Personal information
- Full name: Tahuna Irwin
- Nickname: "The Beast"
- Born: 8 May 1997 (age 28) Gisborne, New Zealand

Darts information
- Playing darts since: 2013
- Darts: 24g Shot
- Laterality: Right-handed
- Walk-on music: "Adventure of a Lifetime" by Coldplay

Organisation (see split in darts)
- BDO: 2016–2017
- PDC: 2017–2025
- WDF: 2016–2025

Other tournament wins
| New Zealand Open | 2018 |

Medal record
Men's Darts
Representing New Zealand
WDF Asia-Pacific Cup
| Silver medal – second place | 2018 Seoul | Men's pairs |
| Bronze medal – third place | 2018 Seoul | Team event |

= Tahuna Irwin =

New Zealand darts player

Tahuna Irwin (born 8 May 1997) is a New Zealand former professional darts player who has played in the Professional Darts Corporation (PDC) events.

==Darts career==
Irwin qualified for the 2018 Auckland Darts Masters, where lost 6–3 to Peter Wright in the first round. A few days later, he won the New Zealand Open, defeating Deon Toki 6–4 in the final.

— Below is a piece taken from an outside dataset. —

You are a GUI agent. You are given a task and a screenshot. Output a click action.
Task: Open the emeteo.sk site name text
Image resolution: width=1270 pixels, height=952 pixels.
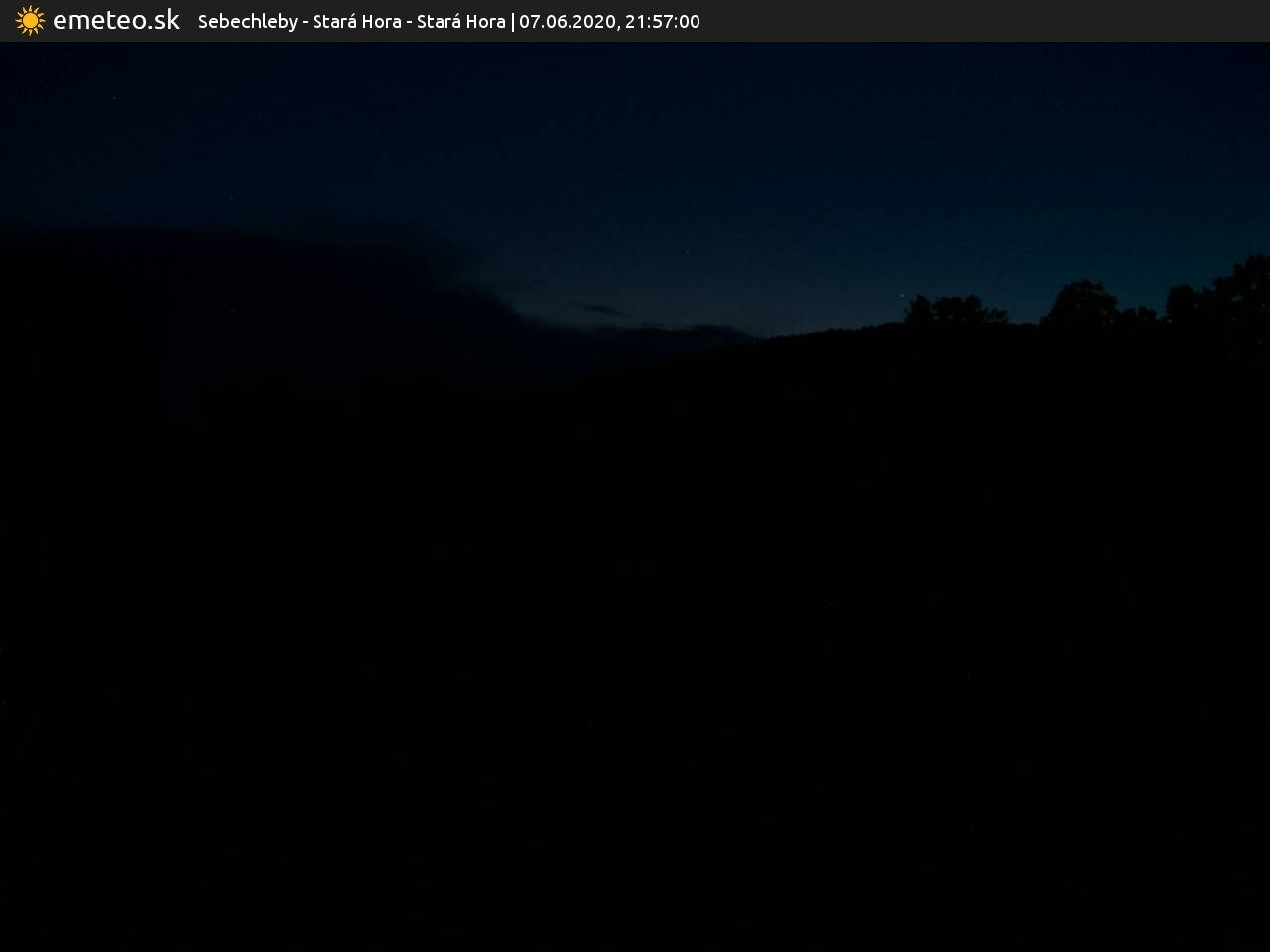(116, 21)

Irwin qualified for the 2019 PDC World Darts Championship by winning the DPNZ qualifier, defeating Craig Ross 7–2 in the final. He also qualified for the 2018 PDC World Youth Championship. However, due to an immigration error, he was unable to enter the United Kingdom for the Youth Championship, or subsequently, the World Championship.

Irwin Quit of the PDC in May 2021.

Irwin have playing events of the World Inclusio ParaDarts since 2026.